When Metformin Isn’t Enough—Initiate the Right Combination Therapy Early

“The next step is add-on therapy to get patients to target,” said Dr. Zeitler. “If a patient is metformin intolerant and has severe resistance, choose TZD therapy; If there is obesity, select a GLP-1 agonist, and when the youth is obese and has hypertension, prescribe an SGLT2 inhibitor.”

What is crucial, he said, is early initiation of combination therapy for glycemic control, as well as careful thought about managing secondary factors and comorbidities, such as hypertension, microalbuminuria, and dyslipidemia.

“More attention is needed to formalize an approach to aggressive treatment that will account for lowering the risk of cardiovascular disease in youth,1,3 he said.

Treating Type 1 as the AutoImmune Disease It Is

''As endocrinologists, we are pretty complacent about this disease," says Carla Greenbaum, MD, director of the Diabetes Research Program at the Benaroya Research Institute, Virginia Mason, Seattle. She spoke on T1D in youth and the challenges clinicians face in managing this population.1

"For 95 years we have been treated diabetes with insulin," she says. "We have not moved on from insulin." It's time, said Dr. Greenbaum,"When you look at the data [about diabetes control in this population], it's terrible.''

It simply should not be this way, she told EndocrineWeb. "It's very important for clinicians to recognize that we now can identify youth who will develop T1D," she said since we know that they have two or more antibodies that will inevitably develop into diabetes.''

"The question becomes—How would we treat it? We want to use disease-modifying therapy'' and since T1D is an autoimmune disease, immunotherapy is needed, Dr. Greenbaum said.

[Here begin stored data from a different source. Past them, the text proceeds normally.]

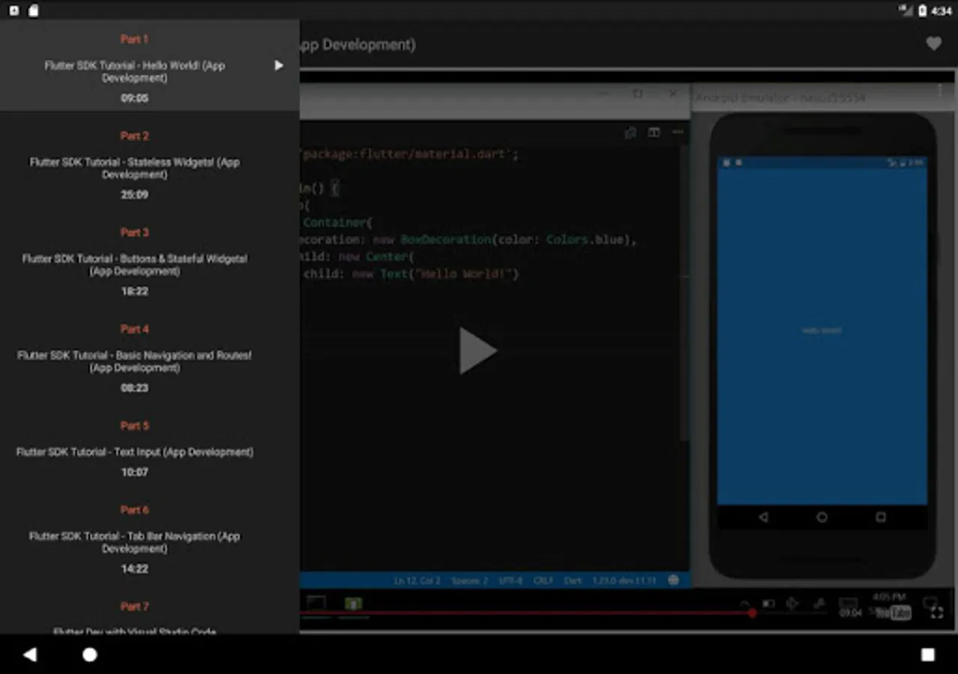Click the play arrow beside Part 1
Screen dimensions: 958x674
pos(278,66)
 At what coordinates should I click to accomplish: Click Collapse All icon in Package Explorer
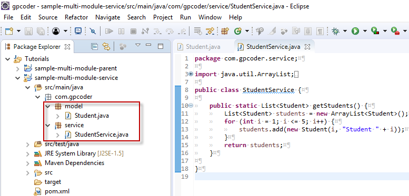(x=94, y=47)
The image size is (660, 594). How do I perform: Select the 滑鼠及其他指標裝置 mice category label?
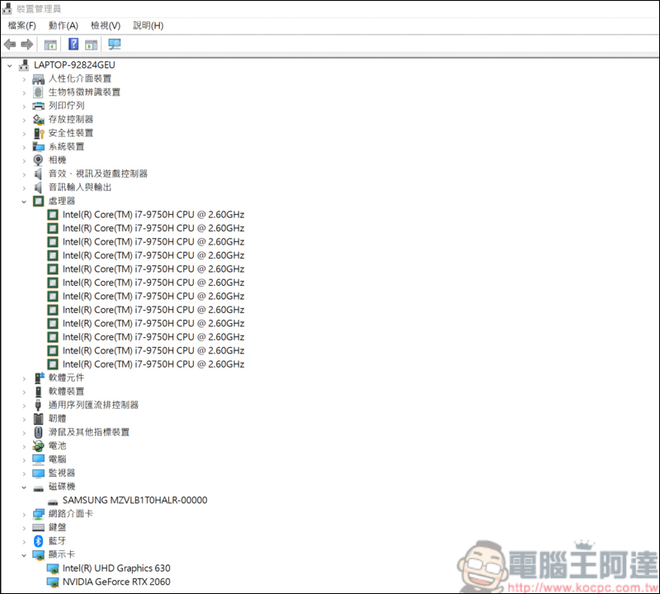(x=89, y=432)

Greater Need for Attention to Risks for Early Diagnosis

When two or more islet cell autoantibodies are detected, yet the person has no symptoms or sign of hyperglycemia, then that is the time to intervene, she said. She is chair of TrialNet, which has screening sites throughout North America.

Her TrialNet Abatacept Prevention Studys enrolling individuals 6 years of age and older who have two autoantibodies and normal glucose tolerance in an investigational drug trial for abatacept [CTLA4], which is currently FDA-approved for rheumatoid arthritis and polyarticular juvenile idiopathic arthritis.4

Endocrinologists should also discuss risk with the family members of children and teens with T1D, she said. "You should tell people that if they have a family member [with T1D], their risk is 15 times greater for developing the disease themselves.''

Another good practice is to refer children at risk for diabetes to a clinical trial, if possible, she said.

ADA Scientific Statement on Staging Presymptomatic T1D

Managing T2D in teenagers can come with many different challenges than for adults, according to the American Diabetes Association (ADA). On its website, it offers a 32-page booklet, Information for Youth and Their Families Living with Type 2 Diabetes, available for free downloading by practitioners or their patients.5

In 2015, the ADA, in collaboration with the JDRF and the Endocrine Society, published a scientific statement on staging presymptomatic T1D,6 of which Dr. Greenbaum was a co-author.  It acknowledges that type 1 diabetes is a continuum ''that progresses sequentially, at variable, but predictable rates through distinct identifiable stages prior to the onset of symptoms." Stage 1 is defined as the presence of b-cell autoimmunity, the presence of two or more islet autoantibodies although the patient is normoglycemic and without symptoms.

Dr. Zeitler reported serving as a research design consultant for Daiichi Sankyo, Merck, Takeda Pharmaceuticals, Janssen, Boehringer-Ingelheim and Eli Lilly. Dr. Greenbaum disclosed no conflict of interest.